## [Requirement]
Beginning with the line containing "Switch to the Wikipedia tab" and ending with the last line of the entries below, copy each line exactly and nothing else.

[Source records]
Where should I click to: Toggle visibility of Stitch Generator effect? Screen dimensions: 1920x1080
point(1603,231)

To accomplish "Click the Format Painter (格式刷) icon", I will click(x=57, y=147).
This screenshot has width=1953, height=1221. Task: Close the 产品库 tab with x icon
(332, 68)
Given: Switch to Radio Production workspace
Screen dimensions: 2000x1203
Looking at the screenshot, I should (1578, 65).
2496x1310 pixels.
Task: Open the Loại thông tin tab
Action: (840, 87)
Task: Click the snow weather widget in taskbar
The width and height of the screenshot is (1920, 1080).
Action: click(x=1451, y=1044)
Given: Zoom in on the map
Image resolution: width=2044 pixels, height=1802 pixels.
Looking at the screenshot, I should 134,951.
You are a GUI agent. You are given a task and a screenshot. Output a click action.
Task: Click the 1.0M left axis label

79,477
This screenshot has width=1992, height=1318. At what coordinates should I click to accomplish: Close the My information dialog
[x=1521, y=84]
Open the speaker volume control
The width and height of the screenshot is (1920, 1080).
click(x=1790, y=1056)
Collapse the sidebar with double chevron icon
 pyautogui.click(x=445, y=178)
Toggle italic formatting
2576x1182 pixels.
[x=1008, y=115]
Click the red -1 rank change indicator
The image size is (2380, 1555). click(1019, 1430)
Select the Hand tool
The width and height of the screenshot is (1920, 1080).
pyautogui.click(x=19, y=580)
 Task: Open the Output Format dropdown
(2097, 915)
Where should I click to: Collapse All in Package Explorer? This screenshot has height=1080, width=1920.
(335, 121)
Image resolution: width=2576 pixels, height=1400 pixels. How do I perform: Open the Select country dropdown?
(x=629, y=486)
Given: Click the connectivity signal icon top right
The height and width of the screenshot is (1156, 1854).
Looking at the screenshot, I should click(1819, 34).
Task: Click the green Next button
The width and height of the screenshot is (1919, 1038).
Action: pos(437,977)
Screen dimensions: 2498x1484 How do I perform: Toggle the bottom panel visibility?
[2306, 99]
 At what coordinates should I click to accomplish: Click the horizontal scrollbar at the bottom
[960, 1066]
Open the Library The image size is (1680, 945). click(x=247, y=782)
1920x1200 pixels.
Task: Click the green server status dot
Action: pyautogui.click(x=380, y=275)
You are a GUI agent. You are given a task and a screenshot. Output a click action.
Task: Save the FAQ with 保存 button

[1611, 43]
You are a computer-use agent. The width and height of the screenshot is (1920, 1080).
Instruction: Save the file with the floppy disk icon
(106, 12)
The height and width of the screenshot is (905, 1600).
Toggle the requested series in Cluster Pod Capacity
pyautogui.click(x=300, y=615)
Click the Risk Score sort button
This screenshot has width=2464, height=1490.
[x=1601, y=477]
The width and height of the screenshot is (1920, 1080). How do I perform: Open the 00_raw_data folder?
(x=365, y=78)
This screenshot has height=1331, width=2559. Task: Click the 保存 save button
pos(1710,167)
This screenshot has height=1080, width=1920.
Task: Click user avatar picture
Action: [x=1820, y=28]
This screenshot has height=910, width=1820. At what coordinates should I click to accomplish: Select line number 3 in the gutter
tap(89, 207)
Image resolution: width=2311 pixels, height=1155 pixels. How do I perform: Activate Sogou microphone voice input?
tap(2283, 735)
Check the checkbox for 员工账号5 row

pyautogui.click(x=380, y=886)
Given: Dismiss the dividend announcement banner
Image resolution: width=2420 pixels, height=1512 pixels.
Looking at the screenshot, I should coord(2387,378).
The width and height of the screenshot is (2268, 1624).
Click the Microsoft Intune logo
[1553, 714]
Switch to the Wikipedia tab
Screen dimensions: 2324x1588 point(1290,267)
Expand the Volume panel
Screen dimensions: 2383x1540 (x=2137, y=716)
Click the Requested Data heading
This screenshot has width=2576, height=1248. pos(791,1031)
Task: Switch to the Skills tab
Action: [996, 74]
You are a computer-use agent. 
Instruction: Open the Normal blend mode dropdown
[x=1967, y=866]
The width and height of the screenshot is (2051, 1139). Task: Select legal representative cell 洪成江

## [Exercise answer]
Switch to the Wikipedia tab
Screen dimensions: 2324x1588 point(1290,267)
Expand the Volume panel
Screen dimensions: 2383x1540 (x=2137, y=716)
Click the Requested Data heading
This screenshot has width=2576, height=1248. pos(791,1031)
Task: Switch to the Skills tab
Action: [996, 74]
You are a computer-use agent. 
Instruction: Open the Normal blend mode dropdown
[x=1967, y=866]
The width and height of the screenshot is (2051, 1139). Task: Select legal representative cell 洪成江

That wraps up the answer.